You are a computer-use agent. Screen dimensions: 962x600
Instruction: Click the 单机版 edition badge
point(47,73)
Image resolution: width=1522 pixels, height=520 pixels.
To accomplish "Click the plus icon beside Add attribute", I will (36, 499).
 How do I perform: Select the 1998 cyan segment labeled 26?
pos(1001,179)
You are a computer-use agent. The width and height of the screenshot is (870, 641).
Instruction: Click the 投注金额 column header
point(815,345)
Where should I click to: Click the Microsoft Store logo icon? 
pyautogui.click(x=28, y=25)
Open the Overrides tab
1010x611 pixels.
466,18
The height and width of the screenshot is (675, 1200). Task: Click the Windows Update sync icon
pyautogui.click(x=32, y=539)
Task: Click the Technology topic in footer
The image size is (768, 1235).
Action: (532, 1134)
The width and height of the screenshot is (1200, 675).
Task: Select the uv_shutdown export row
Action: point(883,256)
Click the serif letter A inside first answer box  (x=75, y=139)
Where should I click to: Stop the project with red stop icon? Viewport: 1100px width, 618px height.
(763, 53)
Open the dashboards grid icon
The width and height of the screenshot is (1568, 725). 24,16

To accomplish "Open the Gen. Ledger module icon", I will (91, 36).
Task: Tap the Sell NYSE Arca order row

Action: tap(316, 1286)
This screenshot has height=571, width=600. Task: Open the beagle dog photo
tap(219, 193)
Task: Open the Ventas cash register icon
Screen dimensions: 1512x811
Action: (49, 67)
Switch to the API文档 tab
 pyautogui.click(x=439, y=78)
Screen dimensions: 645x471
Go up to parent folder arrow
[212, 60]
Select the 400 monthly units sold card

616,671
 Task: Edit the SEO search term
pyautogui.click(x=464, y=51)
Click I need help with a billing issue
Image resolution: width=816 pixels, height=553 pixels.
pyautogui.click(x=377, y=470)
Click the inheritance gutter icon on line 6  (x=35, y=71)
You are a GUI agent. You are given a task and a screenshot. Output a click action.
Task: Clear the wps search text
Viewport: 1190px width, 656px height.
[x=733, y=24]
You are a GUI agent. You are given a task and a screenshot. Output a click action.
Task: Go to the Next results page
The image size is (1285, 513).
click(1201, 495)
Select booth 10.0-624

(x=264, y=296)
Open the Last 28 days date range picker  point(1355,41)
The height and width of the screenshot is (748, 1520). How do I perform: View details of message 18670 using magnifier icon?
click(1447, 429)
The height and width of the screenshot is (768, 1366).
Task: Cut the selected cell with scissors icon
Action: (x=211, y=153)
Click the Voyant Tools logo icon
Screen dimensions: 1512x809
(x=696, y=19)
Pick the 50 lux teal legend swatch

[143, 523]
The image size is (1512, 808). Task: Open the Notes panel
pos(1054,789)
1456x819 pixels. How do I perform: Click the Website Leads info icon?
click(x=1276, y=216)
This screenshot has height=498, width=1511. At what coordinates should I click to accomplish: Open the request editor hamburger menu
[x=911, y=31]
+++
Copy, without any change, the lines from the one that contains "Task: Clear the wps search text" to the final line of the entries above.

= Exercise output =
Task: Clear the wps search text
Viewport: 1190px width, 656px height.
[x=733, y=24]
You are a GUI agent. You are given a task and a screenshot. Output a click action.
Task: Go to the Next results page
The image size is (1285, 513).
click(1201, 495)
Select booth 10.0-624

(x=264, y=296)
Open the Last 28 days date range picker  point(1355,41)
The height and width of the screenshot is (748, 1520). How do I perform: View details of message 18670 using magnifier icon?
click(1447, 429)
The height and width of the screenshot is (768, 1366).
Task: Cut the selected cell with scissors icon
Action: (x=211, y=153)
Click the Voyant Tools logo icon
Screen dimensions: 1512x809
(x=696, y=19)
Pick the 50 lux teal legend swatch

[143, 523]
The image size is (1512, 808). Task: Open the Notes panel
pos(1054,789)
1456x819 pixels. How do I perform: Click the Website Leads info icon?
click(x=1276, y=216)
This screenshot has height=498, width=1511. At what coordinates should I click to accomplish: Open the request editor hamburger menu
[x=911, y=31]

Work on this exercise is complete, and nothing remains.